5月に開催した初の主催フェス『人間交差点』を大盛況のうちに終えたRHYMESTERが、その熱狂の余韻も冷めやらぬなかビクターエンタテインメント移籍第一弾アルバム『Bitter, Sweet & Beautiful』をリリースする。キャリア通算10枚目の記念碑的アルバムでもある今回の新作、過去最長の制作期間を経て3人が辿り着いたテーマはずばり〈美しく生きること〉。なにが正しいのかを見つけることすら困難なこの時代をどう生きていくか、その命題に正面から向き合いアルバム一枚かけて答えを導き出していくコンセプチュアルな内容は、さながら壮大なヒップホップシンフォニーといったところ。
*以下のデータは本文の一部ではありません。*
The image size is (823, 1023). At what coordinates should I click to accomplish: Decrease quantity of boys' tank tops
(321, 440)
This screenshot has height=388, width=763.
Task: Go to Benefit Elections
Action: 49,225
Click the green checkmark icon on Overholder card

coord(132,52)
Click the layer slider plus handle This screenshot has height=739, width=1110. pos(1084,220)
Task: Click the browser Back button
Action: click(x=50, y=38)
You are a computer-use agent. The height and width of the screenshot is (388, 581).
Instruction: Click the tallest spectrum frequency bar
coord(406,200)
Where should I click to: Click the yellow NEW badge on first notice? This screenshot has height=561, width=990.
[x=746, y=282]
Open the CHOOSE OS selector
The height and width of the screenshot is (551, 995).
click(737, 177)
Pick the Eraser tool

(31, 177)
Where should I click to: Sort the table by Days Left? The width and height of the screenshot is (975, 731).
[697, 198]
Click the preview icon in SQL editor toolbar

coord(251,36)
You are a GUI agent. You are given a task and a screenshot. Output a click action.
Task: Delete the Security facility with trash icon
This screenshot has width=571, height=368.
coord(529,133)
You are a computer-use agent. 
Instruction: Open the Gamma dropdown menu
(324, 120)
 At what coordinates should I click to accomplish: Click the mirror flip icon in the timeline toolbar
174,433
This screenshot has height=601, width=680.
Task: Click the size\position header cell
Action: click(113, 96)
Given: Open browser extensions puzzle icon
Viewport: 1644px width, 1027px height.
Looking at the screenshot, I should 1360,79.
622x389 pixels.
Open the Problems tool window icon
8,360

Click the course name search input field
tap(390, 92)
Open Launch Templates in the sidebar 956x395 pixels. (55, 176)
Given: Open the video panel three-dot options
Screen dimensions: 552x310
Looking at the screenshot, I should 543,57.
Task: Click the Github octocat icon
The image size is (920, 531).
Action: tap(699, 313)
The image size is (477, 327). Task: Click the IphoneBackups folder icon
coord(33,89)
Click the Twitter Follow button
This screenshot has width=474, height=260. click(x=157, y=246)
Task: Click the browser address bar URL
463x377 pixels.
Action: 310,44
また、プロデューサーにはジャパニーズヒップホップ新世代の旗手PUNPEEを軸に、意外にもこれが初の楽曲提供となるKREVA、いまやグループのプロダクションパートナーとして盤石のコンビネーションを築き上げた感のあるBACHLOGICらを起用。国内外のアーバンミュージックのトレンドを咀嚼したしなやかなメロウネスが、甘くほろ苦い人生賛歌の数々にぐっと深い陰影を与える。 (C)RS
JMD(2015/07/04)
マチュアな雰囲気を深めたレーベル移籍第1弾。〈美しく生きること〉というテーマは、閉塞感のなかで〈正しさ〉の形を問うた前々作『POP LIFE』の延長線上にある印象で、復活後の快進撃を駆ったエモい表現からは挑戦的に距離を置いたフシもある。ゆえに、ある種の稚気を持ち込む役割としてPUNPEEが5曲に起用されているのも納得だろう。ドラマ性と美意識を掌るSWING-Oやモカキリの振る舞いも素晴らしい。